▶ The problem:
Read through the entries below and copy each line where "icon" turns up.

Items from a data source
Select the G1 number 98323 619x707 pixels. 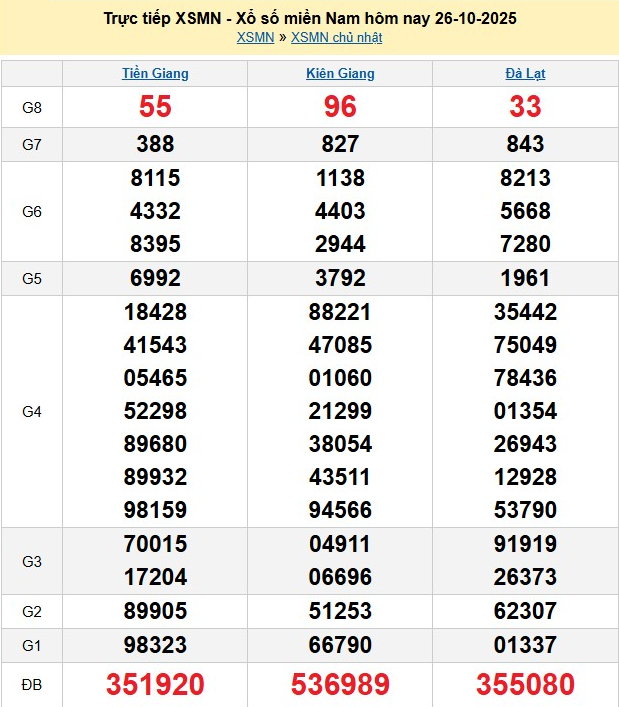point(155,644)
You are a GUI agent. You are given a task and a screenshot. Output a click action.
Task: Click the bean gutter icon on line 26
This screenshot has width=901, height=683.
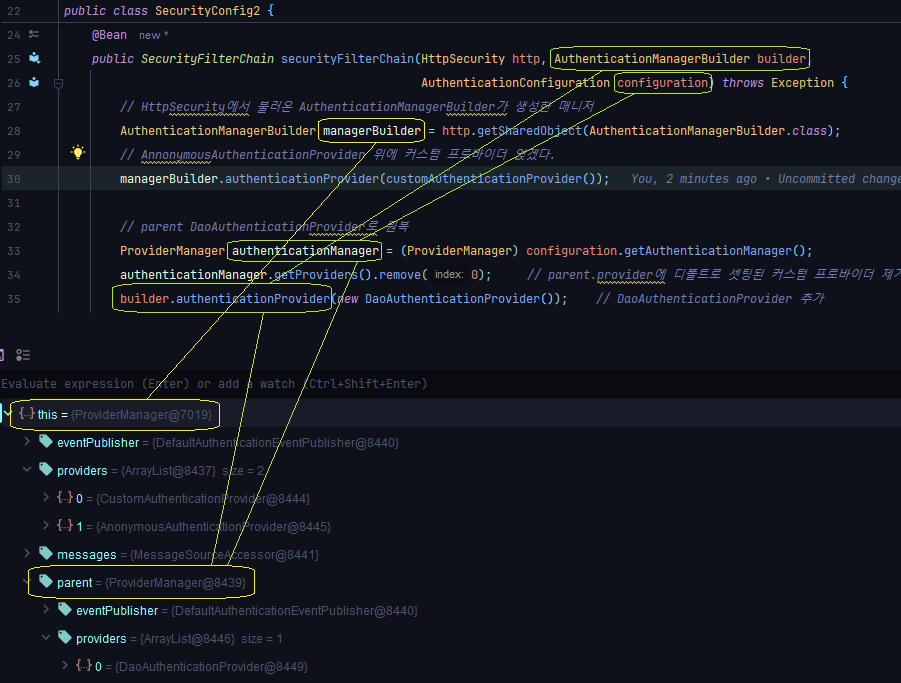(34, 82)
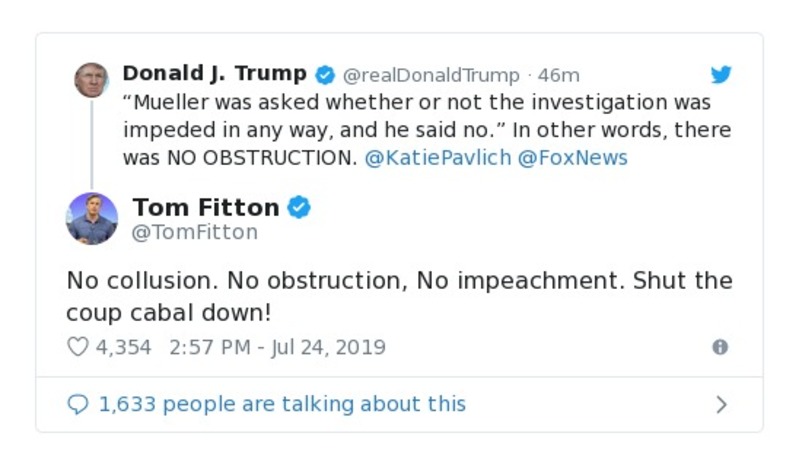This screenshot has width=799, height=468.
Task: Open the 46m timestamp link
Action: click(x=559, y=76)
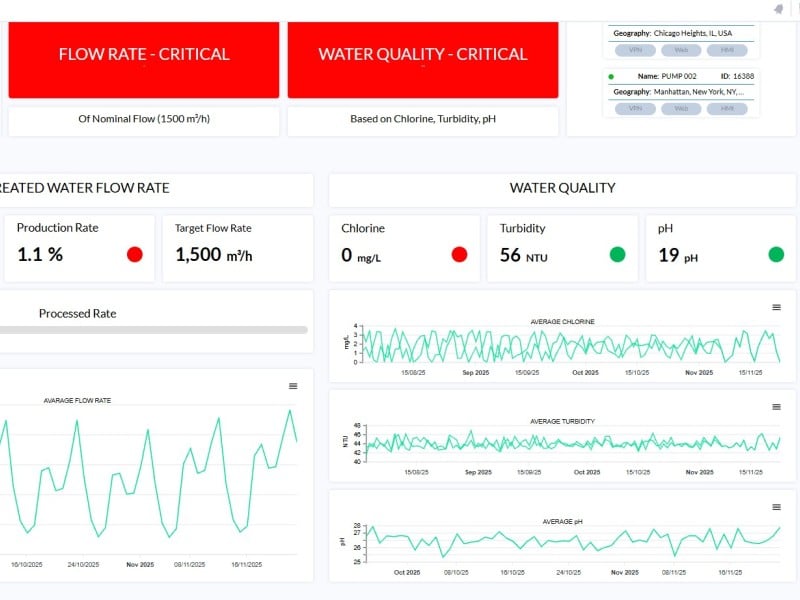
---
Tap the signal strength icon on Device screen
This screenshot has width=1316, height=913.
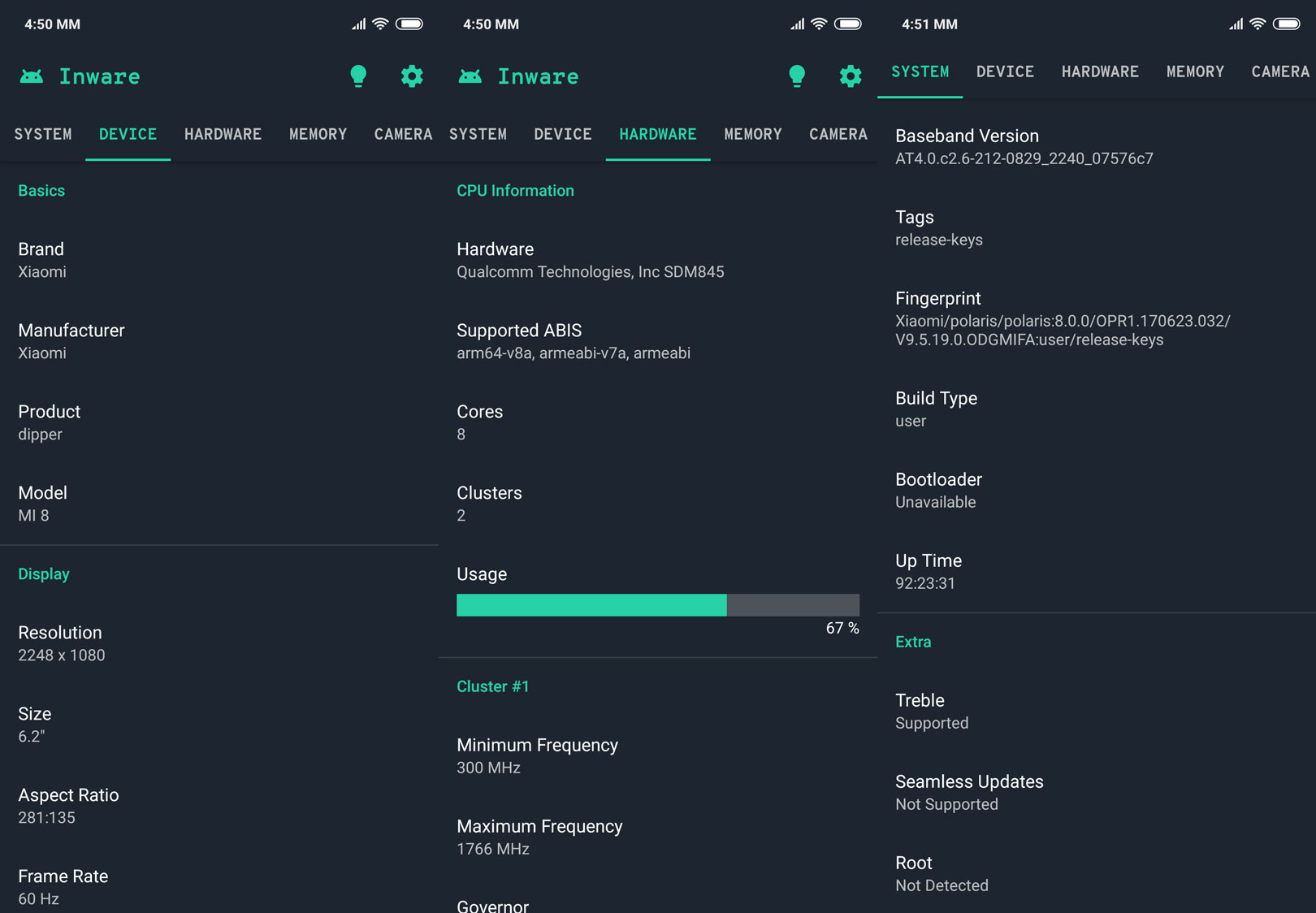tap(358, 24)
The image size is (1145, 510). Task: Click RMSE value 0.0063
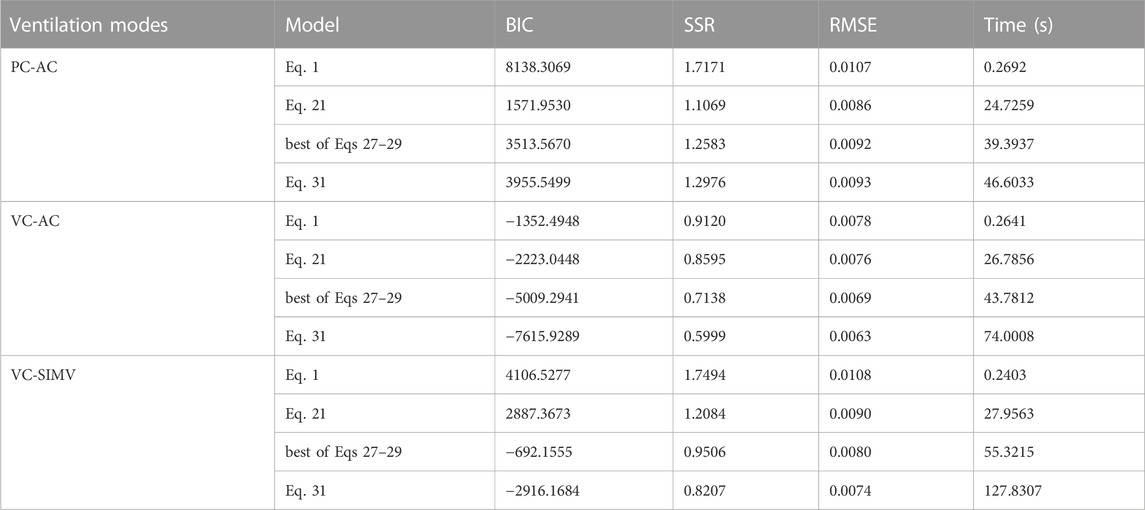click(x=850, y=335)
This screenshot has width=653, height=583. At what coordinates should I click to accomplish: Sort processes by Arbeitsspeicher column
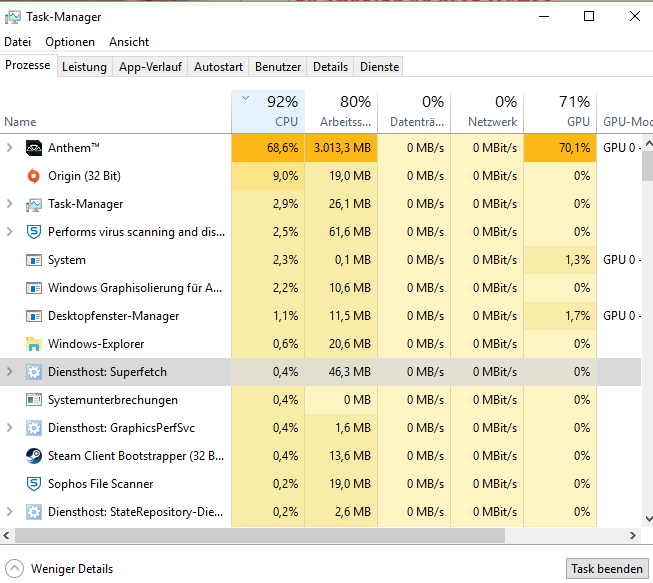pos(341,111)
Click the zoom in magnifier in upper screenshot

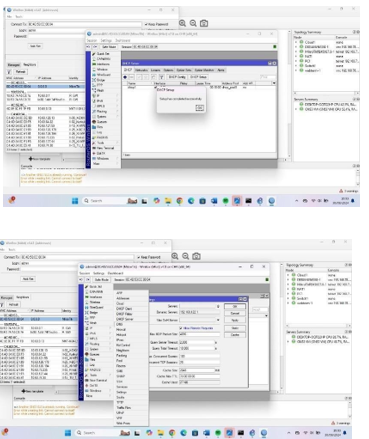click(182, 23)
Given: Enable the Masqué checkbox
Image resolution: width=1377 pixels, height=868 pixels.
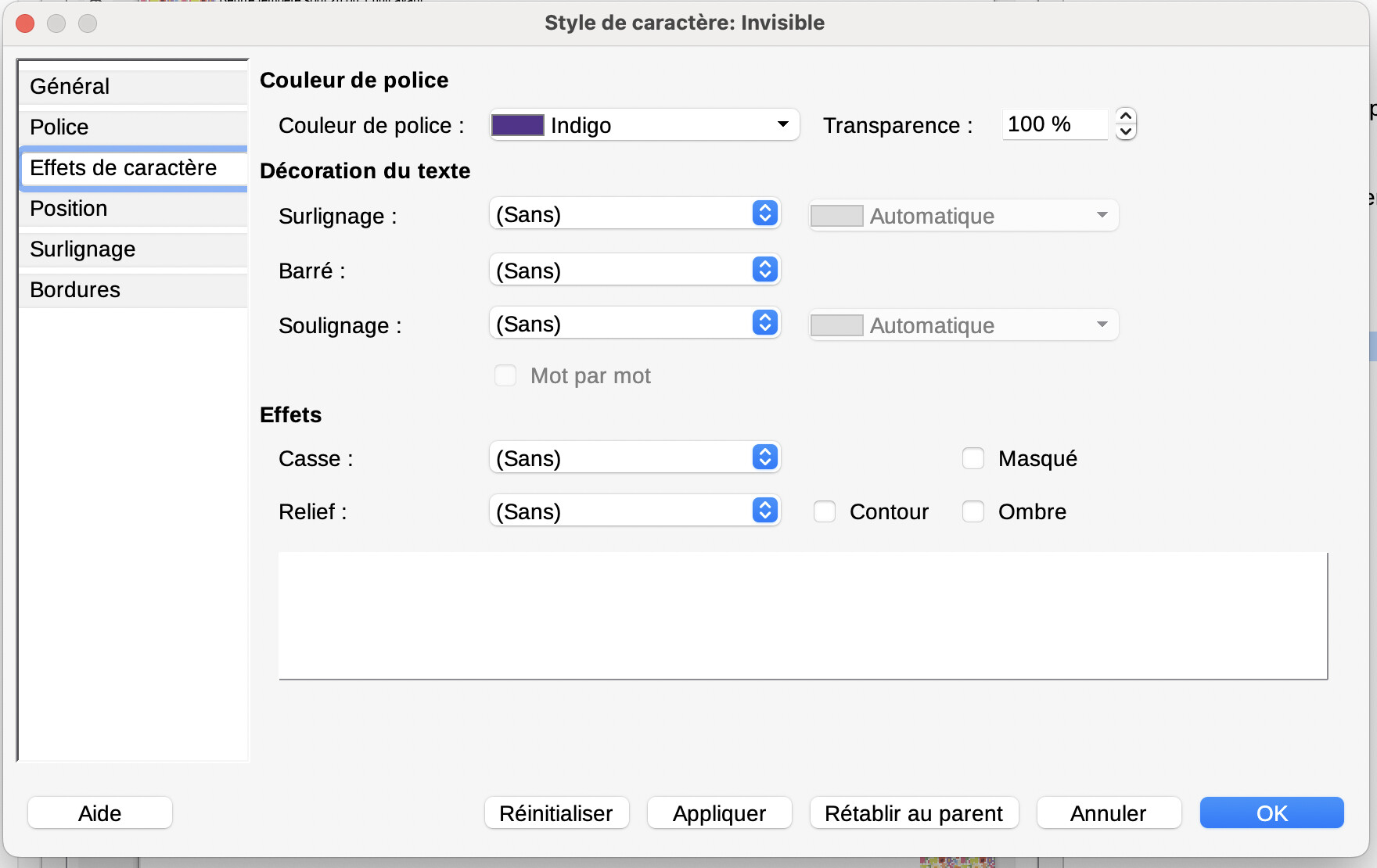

▶ Exercise result:
Task: Click the bean gutter icon on line 26
Tap the signal strength icon on Device screen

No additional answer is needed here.